La polizia è quindi intervenuta dopo che il giudice Lawrence Mintoff aveva spiccato un mandato di arresto. Schembri, arrivato più tardi in tribunale, si è scusato affermando di non aver ricevuto la notifica della convocazione. Di fronte al giudice ieri aveva già deposto Yorgen Fenech, l’imprenditore arrestato il mese scorso come mandante degli uomini che piazzarono l’ordigno dell’esplosione nella macchina della giornalista. Nei precedenti interrogatori l’imprenditore aveva fatto il nome di Schembri, collegandolo a casi di corruzione e all’omicidio della giornalista Caruana Galizia, uccisa all’età di 53 anni, nell’esplosione della sua Peugeot 108, nei pressi della sua residenza vicino a Mosta. La giornalista, circa due settimane prima, aveva presentato una denuncia alla polizia per minacce.
Nel 2016 Caruana Galizia era stata la prima a lanciare la notizia del coinvolgimento dei politici maltesi Konrad Mizzi e Keith Schembri nei Panama Papers, documenti relativi a 214mila società offshore, molte delle quali ubicate a Malta.
Frattanto, in base all’annuale rapporto di Reporter senza frontiere, si è appreso che sono 49 i giornalisti uccisi nel mondo nel 2019: è il dato più basso degli ultimi 16 anni. I cronisti morti in servizio sono caduti in prevalenza nei conflitti in Siria, Yemen e Afghanistan, fa notare l’organizzazione ricordando che «il giornalismo rimane una professione pericolosa».
Negli ultimi due decenni, la media dei reporter che perdevano la vita era infatti di 80 l’anno. Christophe Deloire, il responsabile di Reporter senza frontiere, ha però puntato il dito su un dato «allarmante»: quello dei giornalisti uccisi in Paesi ufficialmente in pace. «L’America Latina, con un totale di 14 morti, è diventata mortale quanto il Medio Oriente», ha spiegato Deloire constatando che nel solo Messico se ne sono contati solo 10. «Sempre più giornalisti vengono assassinati per il loro lavoro in Paesi democratici, cosa che rappresenta una vera sfida per la democrazia», ha aggiunto.
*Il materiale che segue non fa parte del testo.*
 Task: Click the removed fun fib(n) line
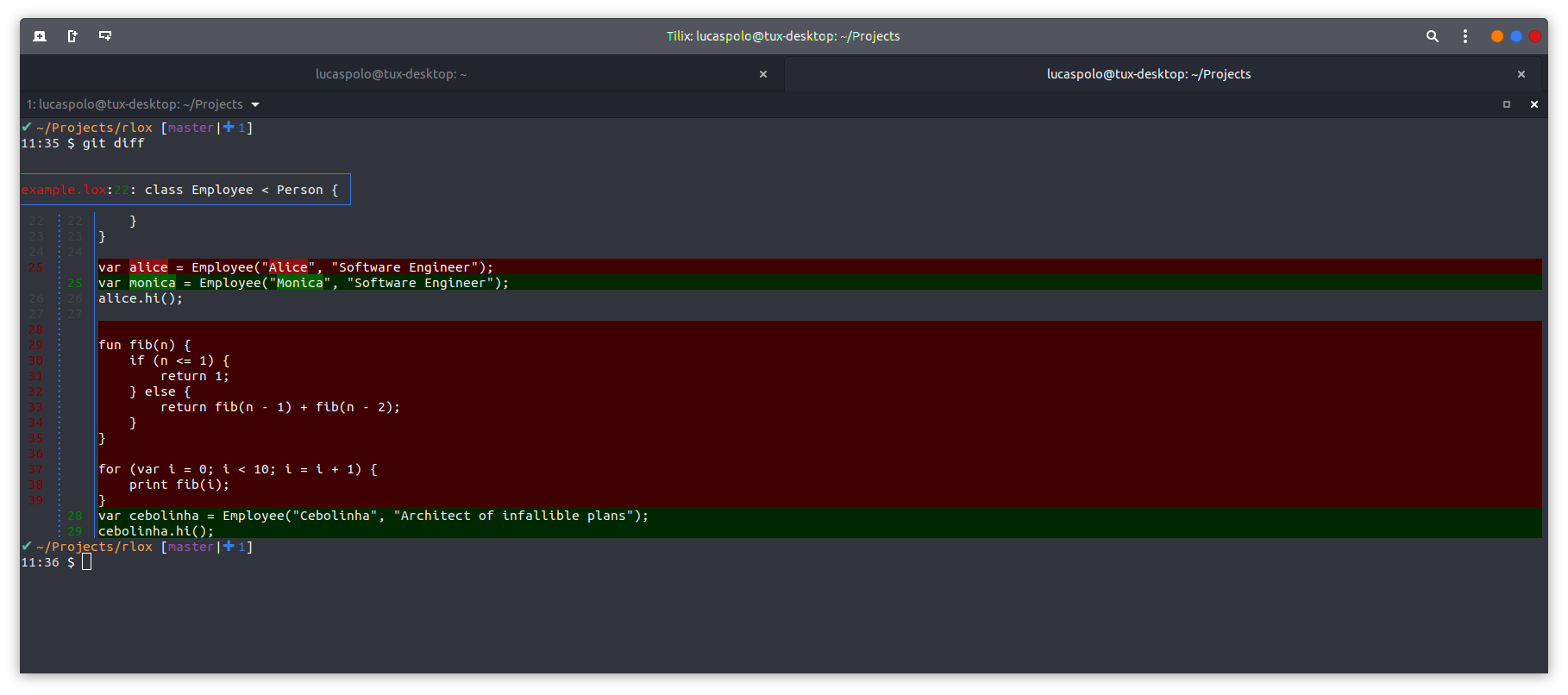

Questa duplice tendenza – delle linee del fronte meno mortali e dei Paesi «in pace» comunque pericolosi, ha una conseguenza: ci sono ormai proporzionalmente più morti nei Paesi in pace (59%) che nelle zone di conflitto con un aumento del 2% dei giornalisti assassinati o presi di mira in modo intenzionale. Mentre cala il numero dei giornalisti uccisi, sale quello dei reporter che finiscono dietro le sbarre: 389 sono stati arrestati e detenuti nel 2019, il 12% in più rispetto al 2018. Circa la metà di chi è finito in galera si concentra in tre Paesi: Egitto, Arabia Saudita e Cina, dove i giornalisti in galera sono un terzo del totale a livello globale. C’è poi un altro bilancio da aggiornare, che è quello dei reporter che sono fatti prigionieri: 57 in tutto il mondo, per lo più in Siria, Yemen, Iraq e Ucraina.
È dal 1995 che Reporter senza frontiere, ong indipendente con sede a Parigi e corrispondenti in 130 Paesi, redige il suo rapporto annuale in base a una minuziosa raccolta di dati in modo da monitorare le morti e le violenze che i reporter ricevono nello svolgere il loro lavoro.